▶ **Задания**:
a. Ответьте по тексту о Капнисте и Державине:
(i) В каком году написана комедия «Ябеда»?
(ii) Что робко осуждается в «Оде на рабство»?
(iii) Со стихов какого года начинается «настоящая» поэтика Державина?
b. Продолжите текст о поэзии Капниста и Державина после последней приведённой строки.

─── Предложенный текст ───

Капнист остался в литературе в двух разных ипостасях. С одной стороны — как автор стихотворной комедии о судебной коррупции «Ябеда» (1798), лишённой ярких характеров и простенькой по сюжету, но написанной очень живым языком, которого не сковывает и однообразие александрийского стиха. С другой — многочисленными лирическими стихотворениями, среди которых есть и пронизанные либеральными (в рамках дозволенного) чувствами оды. Например, в «Оде на рабство» (1783) робко осуждается распространение крепостного права на Украину. Три года спустя Капнист пишет «Оду на истребление в России звания раба». Есть у него и многочисленные гладкие и сентиментальные лирические «безделки». Слог Капниста не только лёгок, но и совсем по-новому эмоционален и благозвучен:

Томны отголоски! песнь мою печальну

            Холмам отнесите;

В низ потока быстра, сквозь дубраву дальну,

            В рощах повторите.

Державин был в этой компании самым старшим — но без влияния Львова, возможно, не нашёл бы себя. В любом случае его «настоящая» поэтика начинается со стихов 1779 года — оды «На рождение в Севере порфирородного отрока», «Ключа» и великой оды «На смерть князя Мещерского». В этих стихах — то, что было общим для всех значимых поэтов поколения, так или иначе тронутых предромантическими влияниями: перенос внимания с державного величия и нужных государству и обществу абстрактных добродетелей на частный опыт и человеческие чувства. Но лишь Державин смог при этом сохранить одический пафос Ломоносова — поскольку переживал частное как экзистенциальное:

…Где стол был яств, там гроб стоит;

Где пиршеств раздавались лики,

Надгробные там воют клики,

И бледна смерть на всех глядит.

─── Исходные данные ───

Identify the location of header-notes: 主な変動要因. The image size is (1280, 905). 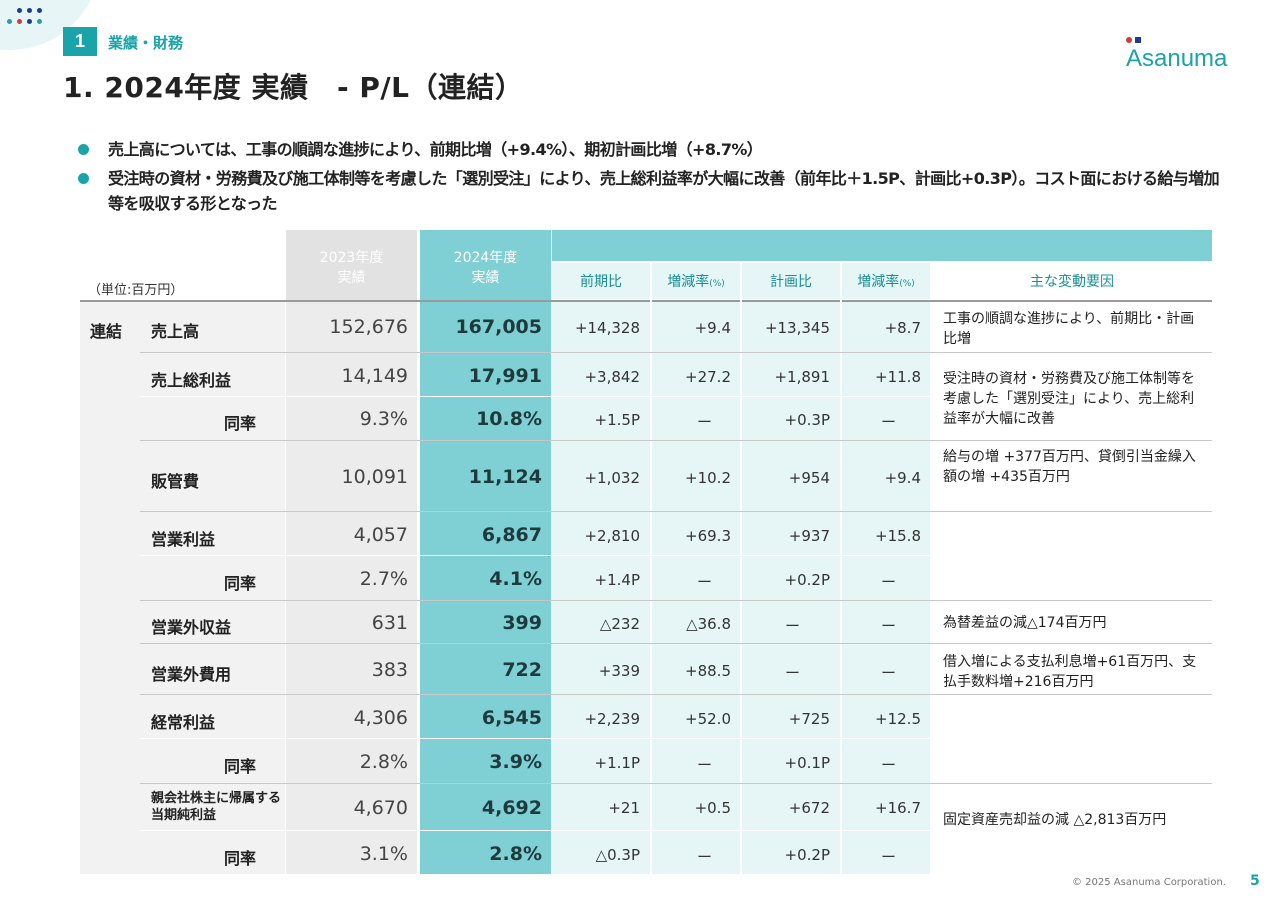
(1072, 281).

───

▶ **Ожидаемые ответы**:
a.
(i) В 1798 году.
(ii) Распространение крепостного права на Украину.
(iii) Со стихов 1779 года.

b.
Глядит на всех — и на царей,

Кому в державу тесны миры;

Глядит на пышных богачей,

Что в злате и сребре кумиры;

Глядит на прелесть и красы,

Глядит на разум возвышенный,

Глядит на силы дерзновенны

И точит лезвие косы.

Этот ужас перед всевластием смерти, которому можно противопоставить только неуверенный стоицизм, тем сильнее, что смерть у Державина — не абстракция, а почти сказочное чудовище. Она «точит лезвие косы» — здесь и сейчас. Конкретность мышления Державина, его склонность наполнять абстракции плотью отмечал исследователь Григорий Гуковский. Эту же черту отмечал, заметим, у английских поэтов-метафизиков (то есть у поэтов эпохи барокко) Т. С. Элиот. У Державина и его современников предромантизм через голову классицизма смыкается с недожитым русской поэзией барокко.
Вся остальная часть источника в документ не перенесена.